Make an exact copy of the entries, taking out every picture.
══ Data shown ══
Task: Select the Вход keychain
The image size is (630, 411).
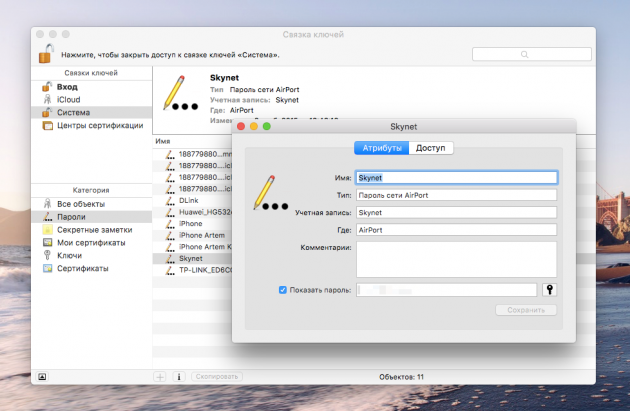Action: tap(67, 87)
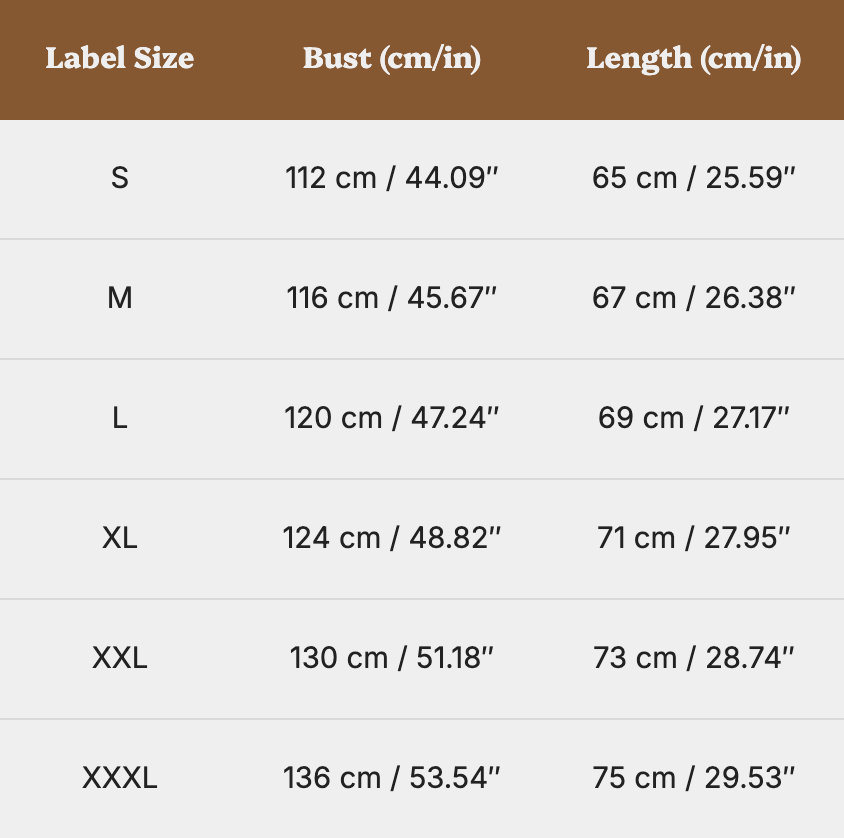Image resolution: width=844 pixels, height=838 pixels.
Task: Select the L size label cell
Action: click(120, 418)
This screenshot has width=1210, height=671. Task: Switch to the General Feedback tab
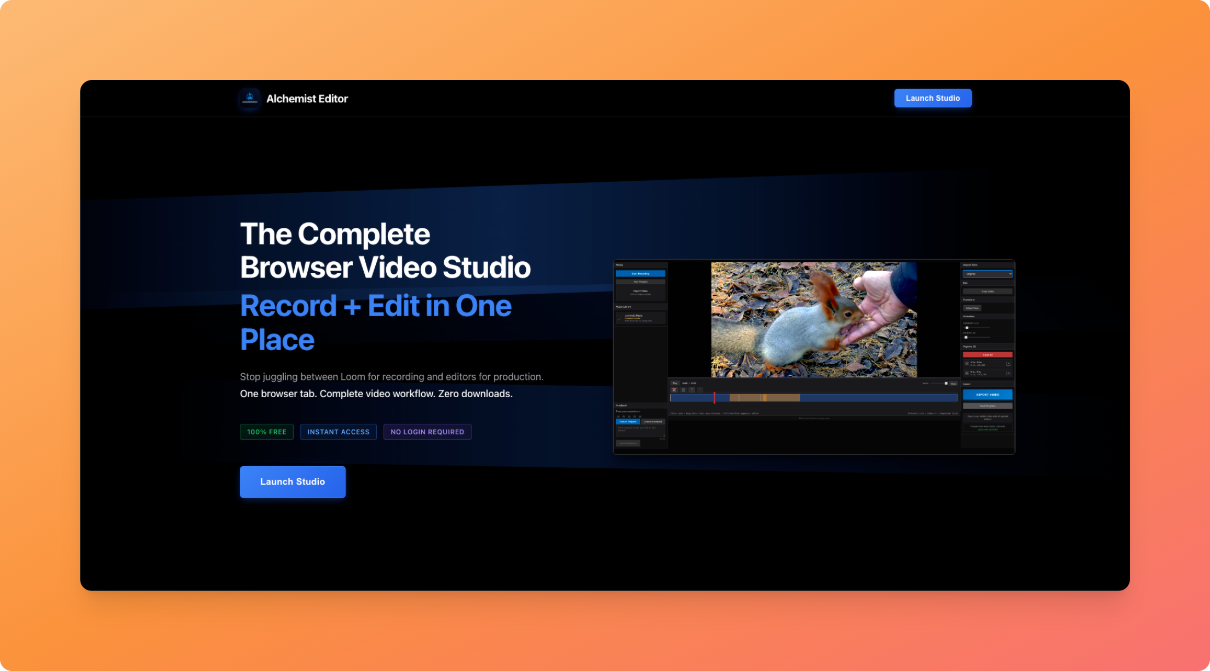[653, 422]
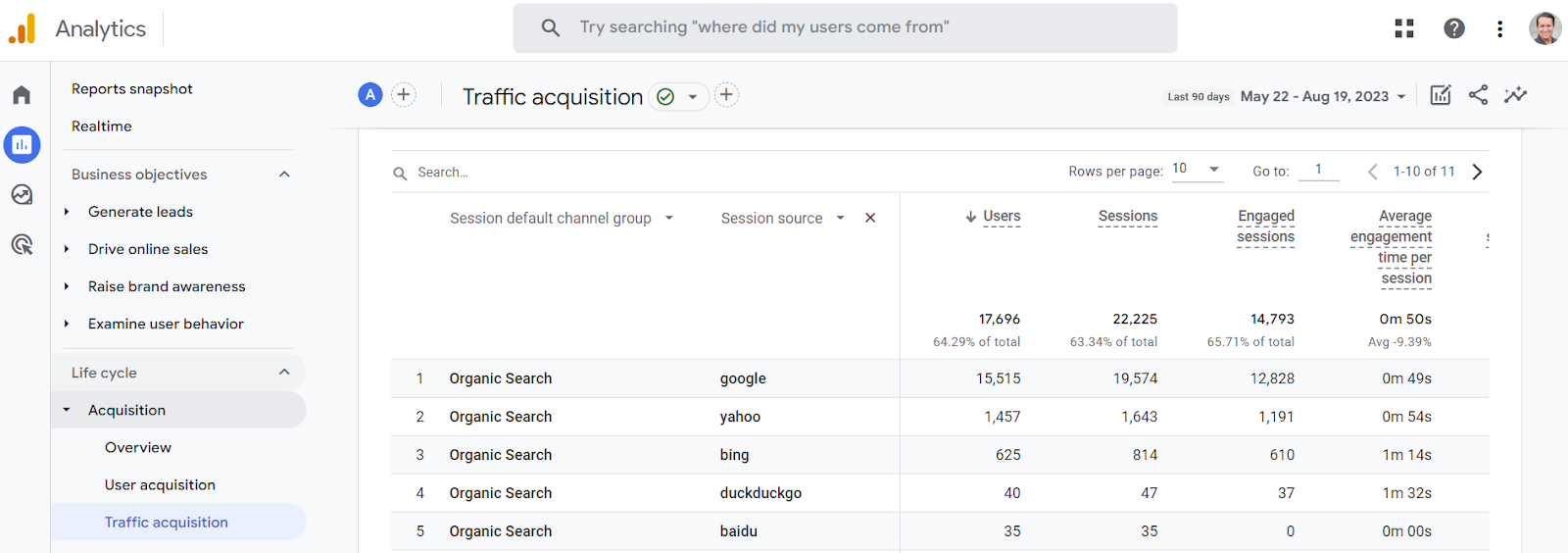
═══
(Task solution):
Task: Select the Вход keychain
The image size is (630, 411).
Action: tap(67, 87)
Image resolution: width=844 pixels, height=838 pixels.
Task: Select the L size label cell
Action: click(120, 418)
This screenshot has width=1210, height=671. Task: Switch to the General Feedback tab
[653, 422]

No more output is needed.